Two-phase borrows are a more permissive version of mutable borrows that allow nested method calls such as vec.push(vec.len()). Such borrows first act as shared borrows in a "reservation" phase and can later be "activated" into a full mutable borrow.

Only certain implicit mutable borrows can be two-phase, any &mut or ref mut in the source code is never a two-phase borrow. The cases where we generate a two-phase borrow are:

  1. The autoref borrow when calling a method with a mutable reference receiver.
  2. A mutable reborrow in function arguments.
  3. The implicit mutable borrow in an overloaded compound assignment operator.

To give some examples:


# #![allow(unused_variables)]
#fn main() {
// In the source code

// Case 1:
let mut v = Vec::new();
v.push(v.len());
let r = &mut Vec::new();
r.push(r.len());

// Case 2:
std::mem::replace(r, vec![1, r.len()]);

// Case 3:
let mut x = std::num::Wrapping(2);
x += x;
#}

Expanding these enough to show the two-phase borrows:

// Case 1:
let mut v = Vec::new();
let temp1 = &two_phase v;
let temp2 = v.len();
Vec::push(temp1, temp2);
let r = &mut Vec::new();
let temp3 = &two_phase *r;
let temp4 = r.len();
Vec::push(temp3, temp4);

// Case 2:
let temp5 = &two_phase *r;
let temp6 = vec![1, r.len()];
std::mem::replace(temp5, temp6);

// Case 3:
let mut x = std::num::Wrapping(2);
let temp7 = &two_phase x;
let temp8 = x;
std::ops::AddAssign::add_assign(temp7, temp8);

Whether a borrow can be two-phase is tracked by a flag on the AutoBorrow after type checking, which is then converted to a BorrowKind during MIR construction.

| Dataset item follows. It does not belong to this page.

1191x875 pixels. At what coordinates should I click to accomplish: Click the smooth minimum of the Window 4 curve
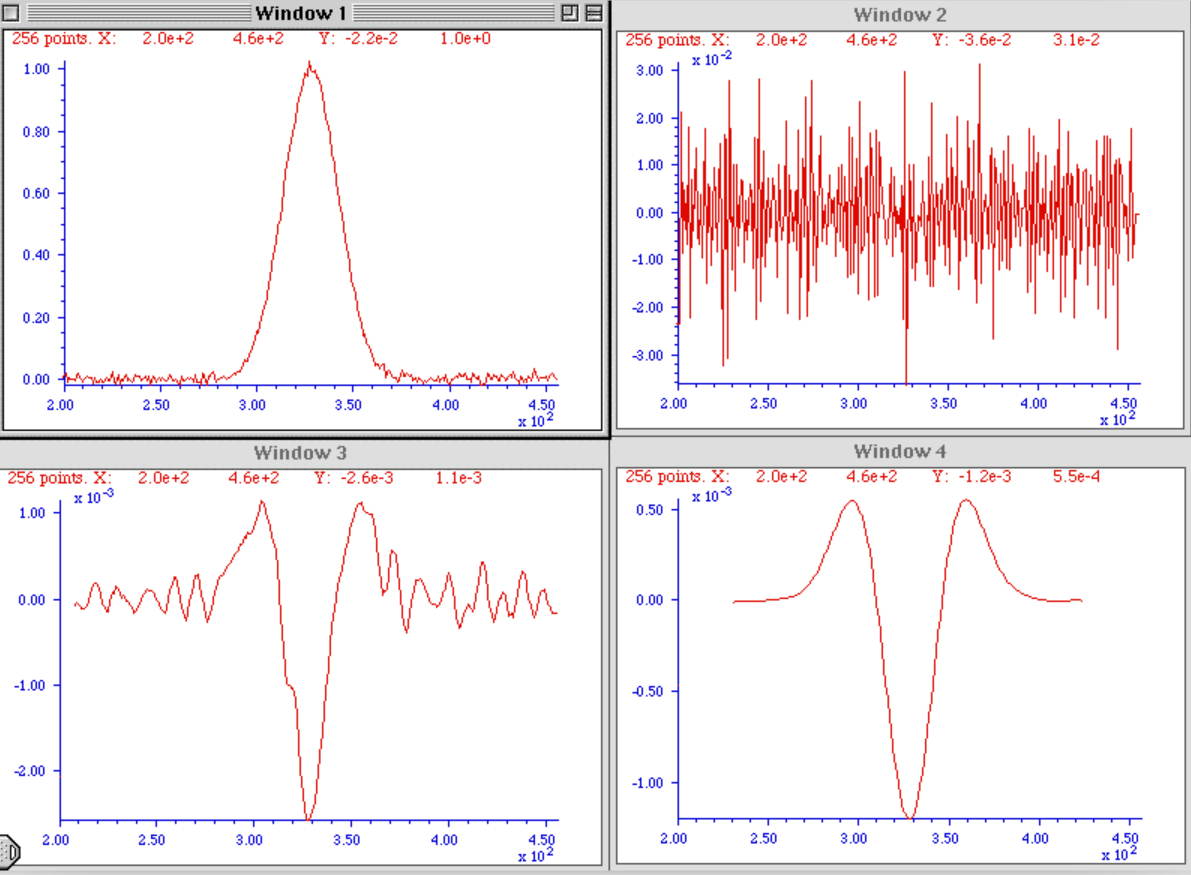908,815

Each two-phase borrow is assigned to a temporary that is only used once. As such we can define:

  • The point where the temporary is assigned to is called the reservation point of the two-phase borrow.
  • The point where the temporary is used, which is effectively always a function call, is called the activation point.

The activation points are found using the GatherBorrows visitor. The BorrowData then holds both the reservation and activation points for the borrow.

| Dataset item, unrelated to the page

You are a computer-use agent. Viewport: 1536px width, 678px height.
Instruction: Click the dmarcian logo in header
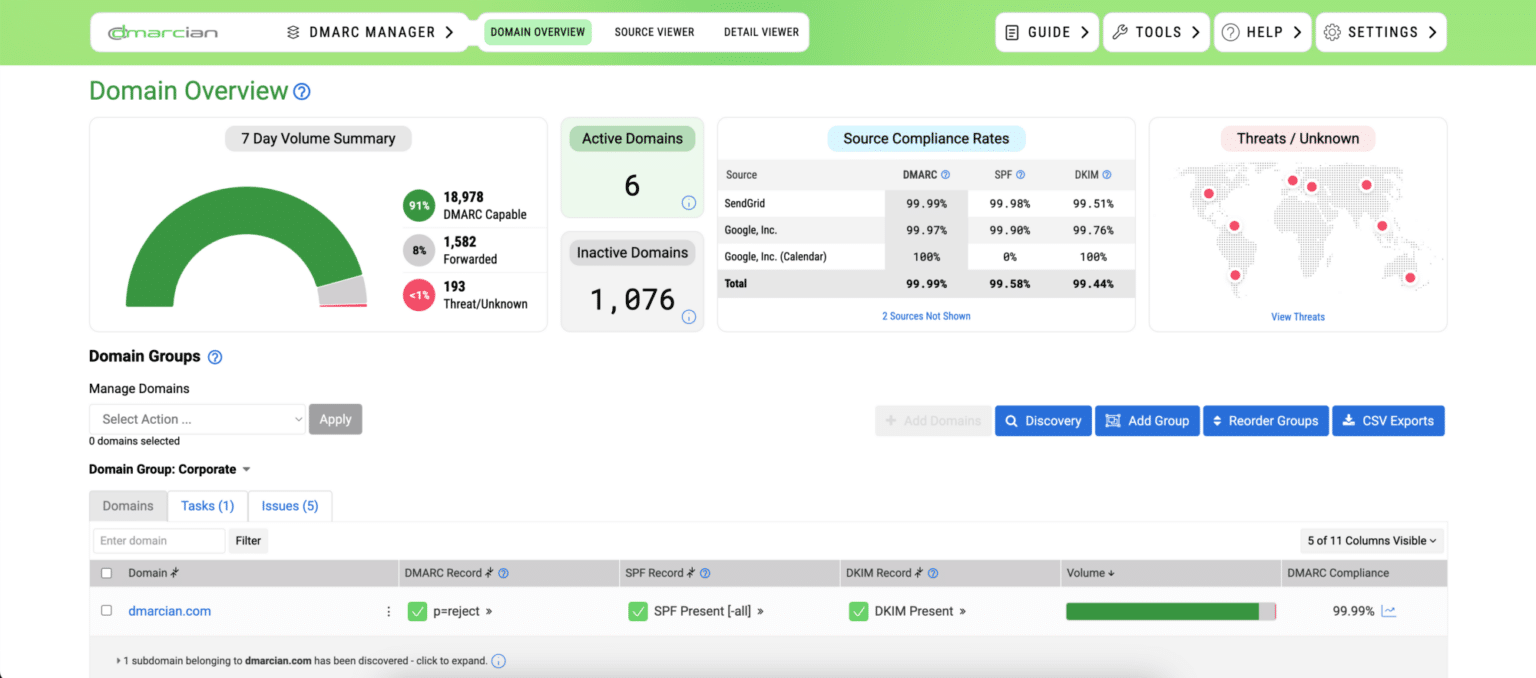163,32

Checking two-phase borrows

Two-phase borrows are treated as if they were mutable borrows with the following exceptions:

  1. At every location in the MIR we check if any two-phase borrows are activated at this location. If a live two phase borrow is activated at a location, then we check that there are no borrows that conflict with the two-phase borrow.
  2. At the reservation point we error if there are conflicting live mutable borrows. And lint if there are any conflicting shared borrows.
  3. Between the reservation and the activation point, the two-phase borrow acts as a shared borrow. We determine (in is_active) if we're at such a point by using the Dominators for the MIR graph.
  4. After the activation point, the two-phase borrow acts as a mutable borrow.